Evaluated 1 wk after the start of l-T4 therapy.
Anteroposterior diameter (14).
Reference thyroid volume adjusted for age was calculated according to the following formula (thyroid volume = 0.26 age in years + 0.67) (15,16).
Expressed as percentage of thyroidal uptake at 2 and 1–3 h after administration of potassium perchlorate.
She returned to our attention at 7 yr of age, on a low dosage of l-T4 (1.3 μg/kg·d). After 1 month off therapy, serum TSH level was only slightly elevated (5.0 mU/liter; reference range, 0.4–4.0), and free T4 and TG concentrations were within the reference range. Ultrasound examination confirmed the presence of an enlarged gland for her age (15,16). 123I scintigraphy with perchlorate discharge test, carried out as described (9,13), documented a partial iodine discharge (18%) consistent with PIOD. No obvious gastrointestinal manifestations were present.
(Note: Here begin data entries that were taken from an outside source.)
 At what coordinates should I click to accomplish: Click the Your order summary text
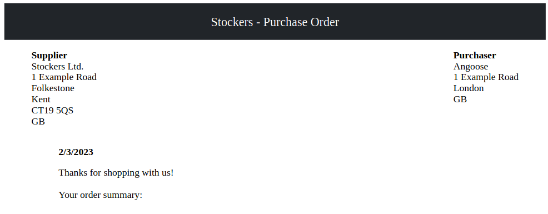click(x=100, y=195)
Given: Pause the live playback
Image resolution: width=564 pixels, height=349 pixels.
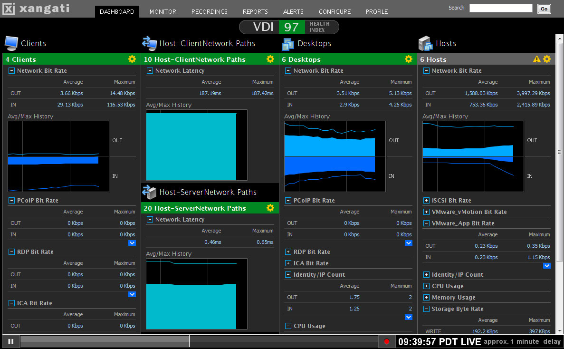Looking at the screenshot, I should tap(10, 341).
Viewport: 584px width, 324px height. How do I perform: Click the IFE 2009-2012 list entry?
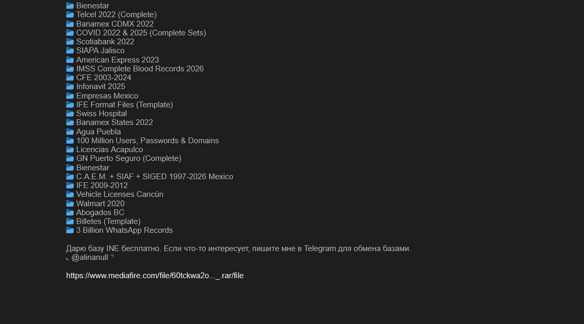102,185
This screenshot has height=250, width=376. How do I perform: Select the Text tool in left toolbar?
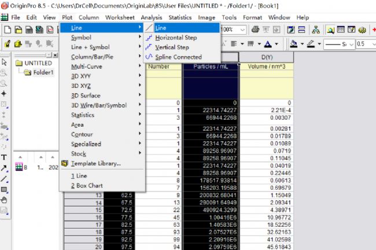point(5,157)
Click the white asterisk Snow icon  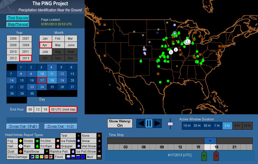99,141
Due to persistent hyperthyrotropinemia (8–13 mU/liter), l-T4 replacement therapy was reintroduced after 8 months. Parents and siblings of the proband were found to have normal thyroid function tests (TSH range, 1.5–3.5 mU/liter), negative thyroid autoantibodies, and normal-sized thyroid glands by ultrasound. Perchlorate discharge test was negative in one sister and in the father.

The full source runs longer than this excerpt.